Trust the ProcessFeb 15, 2023
Blog by Gem Fadling
A few years ago, on our first trip to Italy, we visited the Accademia Gallery in Florence. We specifically wanted to see Michelangelo’s David. Though absolutely exhausted from jet lag, we were determined to make our way on foot from our Airbnb over to the museum.
As breathtaking as the statue of David is in its size and beauty, I was surprised to find another set of Michelangelo sculptures that were just as intriguing.
In the gallery just before David stand multiple pedestals that hold partially completed sculptures. Michelangelo had been commissioned to create a three-story, freestanding tomb with over 40 figures. The project morphed over the 40 years he was connected to it, shrinking in size, and it ended up as a funerary monument that was only a fraction of what the artist had envisioned and could have achieved if he’d had time to complete it. The Sistine Chapel took up much of his time and took away from the completion of this project.
These four unfinished sculptures that now stand in the room next to David never made it onto the tomb. They are known as “the Prisoners.” Half marble block, half human figure, the statues are a reminder of an incomplete project.
But what struck me was that they were not thrown out. They are not considered wasted time or rubbish. They are considered art. They are displayed in a world-renowned museum and are loved for what they are. Even a half-finished Michelangelo is something to marvel at.

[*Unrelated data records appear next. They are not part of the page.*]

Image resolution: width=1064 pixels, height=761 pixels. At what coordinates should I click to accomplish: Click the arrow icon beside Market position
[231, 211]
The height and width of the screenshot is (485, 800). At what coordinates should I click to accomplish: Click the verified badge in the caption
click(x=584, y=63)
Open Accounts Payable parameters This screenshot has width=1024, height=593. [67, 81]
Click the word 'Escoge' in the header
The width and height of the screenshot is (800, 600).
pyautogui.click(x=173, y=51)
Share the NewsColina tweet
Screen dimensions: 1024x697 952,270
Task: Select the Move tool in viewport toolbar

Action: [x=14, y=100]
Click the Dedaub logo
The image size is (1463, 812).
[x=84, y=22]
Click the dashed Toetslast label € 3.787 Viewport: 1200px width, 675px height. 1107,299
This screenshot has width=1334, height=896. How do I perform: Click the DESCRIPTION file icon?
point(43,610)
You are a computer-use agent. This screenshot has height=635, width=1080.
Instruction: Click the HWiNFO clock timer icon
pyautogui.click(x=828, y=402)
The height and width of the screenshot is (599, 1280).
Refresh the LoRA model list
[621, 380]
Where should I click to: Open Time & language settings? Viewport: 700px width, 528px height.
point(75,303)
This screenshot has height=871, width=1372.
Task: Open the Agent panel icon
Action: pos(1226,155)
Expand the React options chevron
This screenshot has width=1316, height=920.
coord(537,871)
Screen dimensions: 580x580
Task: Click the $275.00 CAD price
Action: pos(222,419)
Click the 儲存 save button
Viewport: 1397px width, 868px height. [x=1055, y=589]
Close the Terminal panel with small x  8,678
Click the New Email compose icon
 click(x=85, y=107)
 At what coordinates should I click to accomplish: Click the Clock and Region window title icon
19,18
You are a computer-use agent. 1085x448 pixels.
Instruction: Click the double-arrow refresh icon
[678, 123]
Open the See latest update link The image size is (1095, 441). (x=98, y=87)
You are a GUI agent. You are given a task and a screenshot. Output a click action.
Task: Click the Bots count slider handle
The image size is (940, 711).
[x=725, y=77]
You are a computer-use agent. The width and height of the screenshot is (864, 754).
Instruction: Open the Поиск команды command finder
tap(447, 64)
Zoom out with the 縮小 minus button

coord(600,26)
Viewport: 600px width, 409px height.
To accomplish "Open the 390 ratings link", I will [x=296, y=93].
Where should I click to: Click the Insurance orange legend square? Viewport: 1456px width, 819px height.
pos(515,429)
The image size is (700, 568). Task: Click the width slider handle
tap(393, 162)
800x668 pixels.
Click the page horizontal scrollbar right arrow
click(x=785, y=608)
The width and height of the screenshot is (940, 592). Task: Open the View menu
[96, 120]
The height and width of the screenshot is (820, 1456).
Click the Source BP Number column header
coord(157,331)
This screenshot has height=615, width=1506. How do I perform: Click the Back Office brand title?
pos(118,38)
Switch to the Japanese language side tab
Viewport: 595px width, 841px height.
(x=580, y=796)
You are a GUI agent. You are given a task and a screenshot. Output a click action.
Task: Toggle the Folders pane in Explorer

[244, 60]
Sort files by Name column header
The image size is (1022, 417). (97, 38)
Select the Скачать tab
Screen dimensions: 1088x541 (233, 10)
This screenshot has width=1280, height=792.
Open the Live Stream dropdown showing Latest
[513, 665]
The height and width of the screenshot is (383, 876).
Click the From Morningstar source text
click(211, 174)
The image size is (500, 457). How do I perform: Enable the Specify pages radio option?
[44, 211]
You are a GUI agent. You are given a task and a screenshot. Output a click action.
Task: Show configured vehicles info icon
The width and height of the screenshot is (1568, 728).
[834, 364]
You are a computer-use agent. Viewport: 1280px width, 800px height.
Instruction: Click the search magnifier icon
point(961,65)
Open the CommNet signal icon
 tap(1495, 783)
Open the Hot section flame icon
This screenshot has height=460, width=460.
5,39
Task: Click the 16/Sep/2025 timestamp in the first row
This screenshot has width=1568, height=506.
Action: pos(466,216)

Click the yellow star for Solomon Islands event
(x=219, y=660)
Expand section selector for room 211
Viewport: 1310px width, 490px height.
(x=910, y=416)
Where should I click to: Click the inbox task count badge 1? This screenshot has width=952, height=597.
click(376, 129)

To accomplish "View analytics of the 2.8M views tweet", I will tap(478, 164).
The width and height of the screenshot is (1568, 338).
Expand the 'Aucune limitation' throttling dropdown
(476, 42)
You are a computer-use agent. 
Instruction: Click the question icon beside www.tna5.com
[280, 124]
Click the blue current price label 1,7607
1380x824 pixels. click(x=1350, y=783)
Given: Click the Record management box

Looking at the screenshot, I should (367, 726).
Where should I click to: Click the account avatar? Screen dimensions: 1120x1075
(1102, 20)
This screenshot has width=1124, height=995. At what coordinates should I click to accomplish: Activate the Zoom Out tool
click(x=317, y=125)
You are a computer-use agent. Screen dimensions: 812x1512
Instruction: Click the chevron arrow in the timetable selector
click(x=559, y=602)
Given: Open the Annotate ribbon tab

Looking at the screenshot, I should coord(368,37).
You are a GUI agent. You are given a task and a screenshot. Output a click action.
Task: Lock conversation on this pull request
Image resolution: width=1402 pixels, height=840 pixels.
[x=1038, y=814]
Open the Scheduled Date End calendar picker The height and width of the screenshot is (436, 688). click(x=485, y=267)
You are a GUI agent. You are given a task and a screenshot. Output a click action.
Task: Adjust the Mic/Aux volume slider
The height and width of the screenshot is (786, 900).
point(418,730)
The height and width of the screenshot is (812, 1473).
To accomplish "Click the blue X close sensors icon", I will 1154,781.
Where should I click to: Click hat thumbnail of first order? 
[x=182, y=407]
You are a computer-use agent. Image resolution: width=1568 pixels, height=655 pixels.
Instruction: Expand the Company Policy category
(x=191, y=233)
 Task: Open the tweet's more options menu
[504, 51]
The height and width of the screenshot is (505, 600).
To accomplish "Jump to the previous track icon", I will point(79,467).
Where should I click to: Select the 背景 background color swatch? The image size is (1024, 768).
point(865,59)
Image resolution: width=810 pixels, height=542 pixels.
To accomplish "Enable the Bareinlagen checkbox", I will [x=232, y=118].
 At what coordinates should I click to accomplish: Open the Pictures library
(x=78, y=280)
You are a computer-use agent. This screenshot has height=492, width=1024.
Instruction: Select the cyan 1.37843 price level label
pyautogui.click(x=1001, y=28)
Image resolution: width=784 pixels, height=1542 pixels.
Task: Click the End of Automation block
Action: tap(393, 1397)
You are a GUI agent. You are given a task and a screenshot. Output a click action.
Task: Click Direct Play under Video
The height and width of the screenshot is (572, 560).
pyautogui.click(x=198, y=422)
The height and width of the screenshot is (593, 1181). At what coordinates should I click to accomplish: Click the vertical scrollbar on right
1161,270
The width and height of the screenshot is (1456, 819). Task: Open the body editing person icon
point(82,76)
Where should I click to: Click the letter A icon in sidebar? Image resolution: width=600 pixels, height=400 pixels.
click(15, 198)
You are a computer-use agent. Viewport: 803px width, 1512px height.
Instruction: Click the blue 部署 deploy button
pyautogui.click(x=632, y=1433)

I’ve thought about these incomplete statues quite a few times since then. Can I love every part of my inner formation process even if what I dreamed didn’t come to complete fruition? Can I accept the unfinished attempts to create something beautiful?
Sometimes we start out on a certain path but circumstances change. We don’t have control over all the moving parts and our plans get derailed. Along the way, some parts get completed and others don’t. The end result isn’t what we thought it would be.
But, like Michelangelo’s “Prisoners,” could we learn to see the unfinished bits as a cherished part of the process, a necessary step on the way to what we actually accomplish?
This can apply to work projects, but it can also be helpful to consider this in light of our own inner work and formation. Either way, it’s a great metaphor for loving all parts of the process.
Michelangelo’s incomplete works stand in the room right next to one of his greatest achievements. All of it is considered art and is protected and cherished.
May it be so with our lives.
- Can I love every part of my process, even if what I dreamed didn’t come to its complete fruition?
- Can I accept my unfinished attempts to create something beautiful?
- How might I receive God's love in my current form?